Dive Brief:
- Seventy-one percent of HR professionals are female, according to Namely's HR Careers Report. The HR platform for mid-sized companies said its 2018 Workplace Diversity Report revealed women represented 67% of the HR workforce. The company said it used its database of over 1,000 companies and 200,000 employees to glean its demographic insights for the HR profession.
- Almost two-thirds (65%) of HR professionals identified as white. The next highest representations were Asian at 12% and Hispanic at 10%.
- Female HR managers earned an average of $91,981 a year, while their male counterparts reportedly earned $103,644 — a 13% difference, Namely said.
Dive Insight:
Stakeholders have long known that HR has a diversity problem, but efforts to resolve the issue have been sporadic.

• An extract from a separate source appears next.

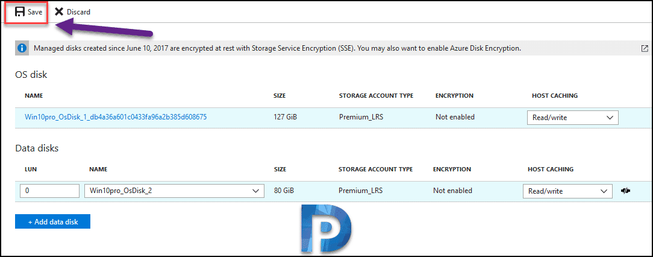
Task: Click the data disks ENCRYPTION column header
Action: [452, 170]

General employment diversity took the top spot in LinkedIn's "Global Recruiting Trends 2018" report. It was identified by 78% of the 9,000 talent professionals who participated as "very/extremely important." But while the majority value D&I in hiring, HR professionals may still need to self-reflect while pursuing diversity in the workforce.

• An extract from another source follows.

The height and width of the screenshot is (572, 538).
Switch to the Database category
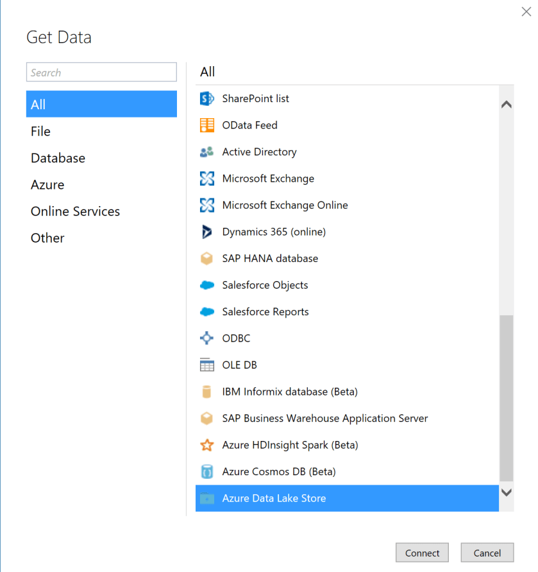click(58, 158)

Gender exclusivity is often thought of as a problem stemming from a lack of female employees, but diversity issues can necessitate the need for more male workers, too. It's not beneficial when any one gender dominates a profession, research has indicated. Diversity among staff can boost innovation, one report found, and some experts have noted that the creativity sparked by diversity relates to diversity of thought, experience and knowledge as much as it does to gender.
As for pay, HR may need to conduct an audit for its own department, in addition to company-wide efforts. Experts last summer called for employers to start doing pay audits after headlines emerged about companies closing their race and gender pay gaps and others surfaced about companies battling equal pay claims.